Several studies were published to validate quick-SOFA (qSOFA), namely in comparison with Systemic Inflammatory Response Syndrome (SIRS) criteria. We performed a systematic review and a metaanalysis with the aim of comparing qSOFA and SIRS in patients outside the ICU.
We searched the MEDLINE, CINAHL, and Web of Science database, from February 23rd, 2016 until June 30th, 2017, to identify full-text English language studies published after the Sepsis-3 publication that compared qSOFA and SIRS as well as sensitivity or specificity to diagnose sepsis, the hospital and ICU length of stay (LOS) and hospital mortality. Data extraction from the selected studies followed the recommendations of the MOOSE group and the PRISMA statement.
From 4,022 citations, ten studies met the inclusion criteria. Pooling all the studies, a total of 229,480 patients were evaluated. The meta-analysis of sensitivity for the diagnosis of sepsis comparing qSOFA and SIRS was in favor of SIRS (1.32 [0.40-2.24], p<0.0001, I2=100%). One study described the specificity for the diagnosis of infection comparing SIRS (84.4% [76.2–90.6]) to qSOFA (97.3% [92.1–99.4]) and demonstrated a better specificity of qSOFA. The meta-analysis of AUROC of six studies comparing qSOFA and SIRS was in favor of qSOFA (0.03 [0.01-0.05], p=0.002, I2=48%) as a predictor of in-hospital mortality.
The SIRS was significantly superior than qSOFA for sepsis diagnosis and qSOFA was slightly better than SIRS in predicting hospital mortality.

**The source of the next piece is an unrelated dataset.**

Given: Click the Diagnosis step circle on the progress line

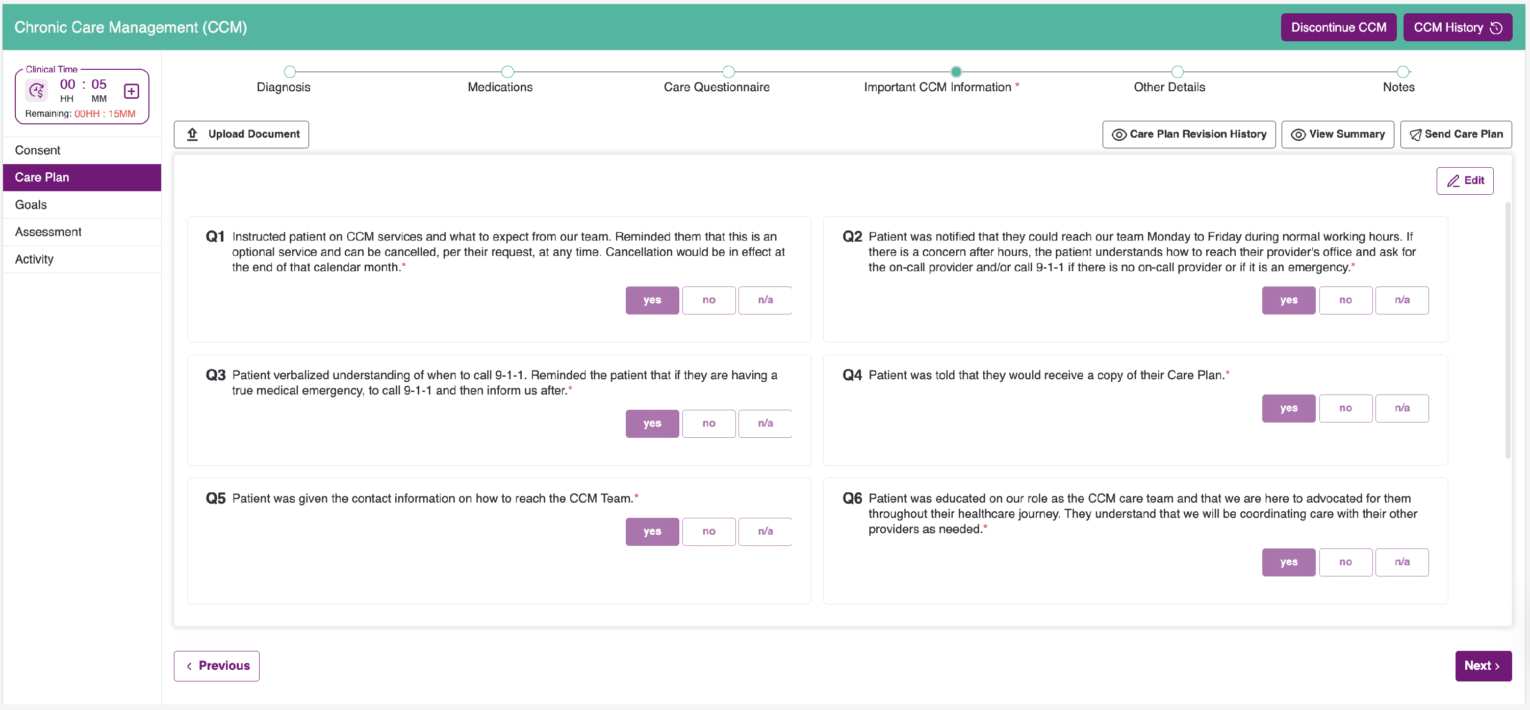Looking at the screenshot, I should (x=290, y=72).
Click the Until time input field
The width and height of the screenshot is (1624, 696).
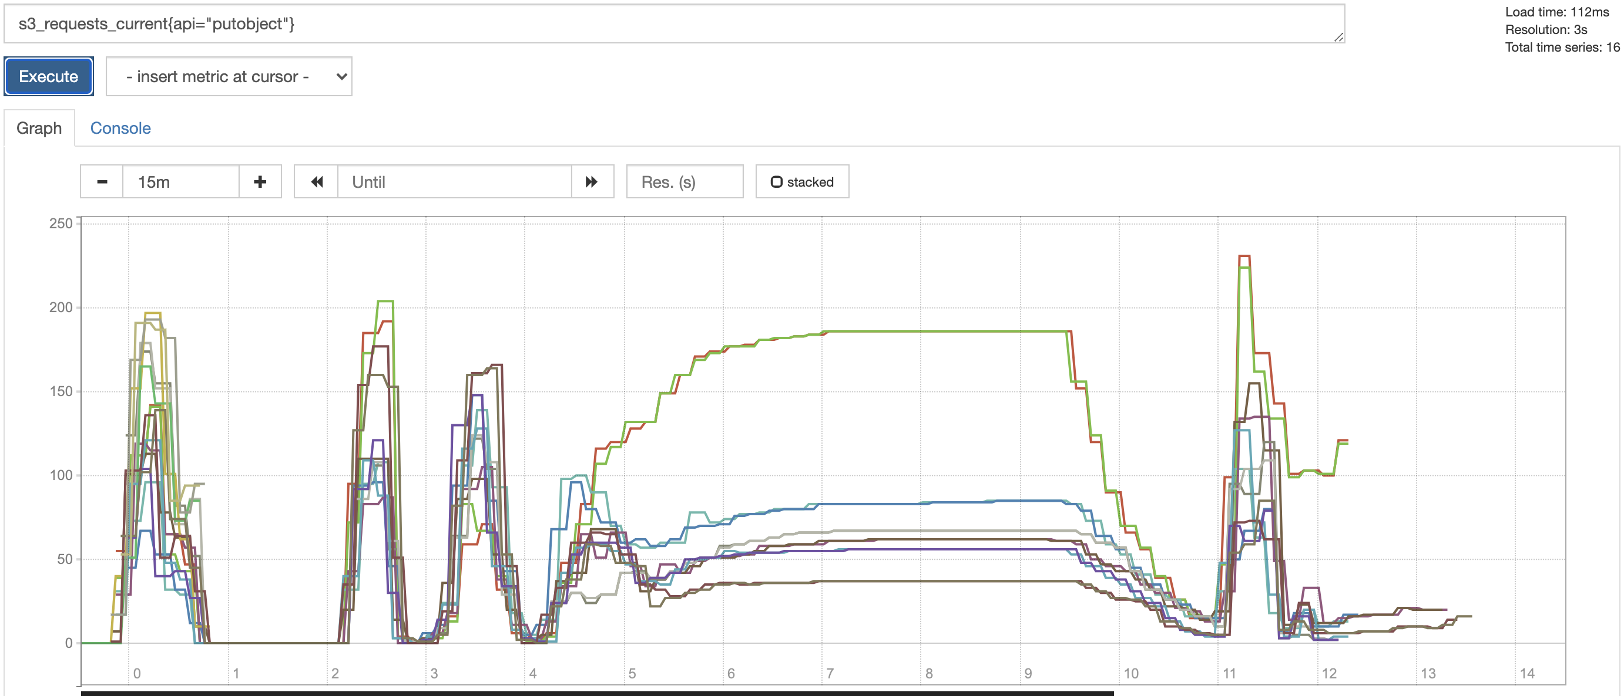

The association of both criteria could provide a better model to initiate or escalate therapy in sepsis patients.
The Sepsis 3.0 Criteria for the diagnosis of sepsis were released in February 2016 with much fanfare.  In essence, the presence of 2 or more of the following criteria (qSOFA) were used to diagnose sepsis outside the ICU:
- Respiratory Rate > 20
- SBP < 100mmHg
- Altered mental status
and a SOFA score of 2 or more (assuming a baseline SOFA score of 0) was used to diagnose sepsis in the ICU. As a “clinical scientist” I believe that Sepsis 3.0 is a step backward and not forward. While the SIRS concept was not perfect,[2,3] it provided a useful clinical framework to screen for sepsis, with the realization that 12% of patients with sepsis would prove to be “SIRS negative”. As the meta-analysis of Serafim et al demonstrated (see Figure) SIRS outperformed qSOFA as a tool to diagnose sepsis (outside the ICU). While qSOFA may better predict mortality, this attribute is of little worth to the bedside clinician.
As far as I can tell, the SOFA score is not routinely measured in ICU patients (at least in the USA), therefore the use of this criteria to diagnose the development of sepsis in an ICU patient is problematic. Furthermore, it assumes that the patient has a baseline SOFA score of 0; this is usually not the case in many ICU patients who frequently have multiple co-morbidities.
In my Books, sepsis is best defined (at this time) as “Infection PLUS organ dysfunction” (any organ dysfunction)… Just Keep it Simple!. As diagnostic tests to identify sepsis improve (biomarkers, bacterial PCR, etc), it is likely that in the future “laboratory tests” will be included in the variables used to diagnose sepsis, resulting in diagnostic criteria that have greater sensitivity and accuracy.
In summary, Sepsis 3.0 was clearly not developed by clinicians for clinicians, and should be abandoned.
- Singer M, Deutschman CS, Seymour CW et al. The third international consensus definitions for sepsis and septic shock (Sepsis-3). JAMA 2016; 315:801-10.
- Kaukonen KM, Baily M, Pilcher D et al. Systemic inflammatory response syndrome criteria criteria in defining severe sepsis. N Engl J Med 2015; 372:1629-38.
- Vincent JL, Opal SM, Marshall JC et al. Sepsis definitions: time for change. Lancet 2013; 381:774-75.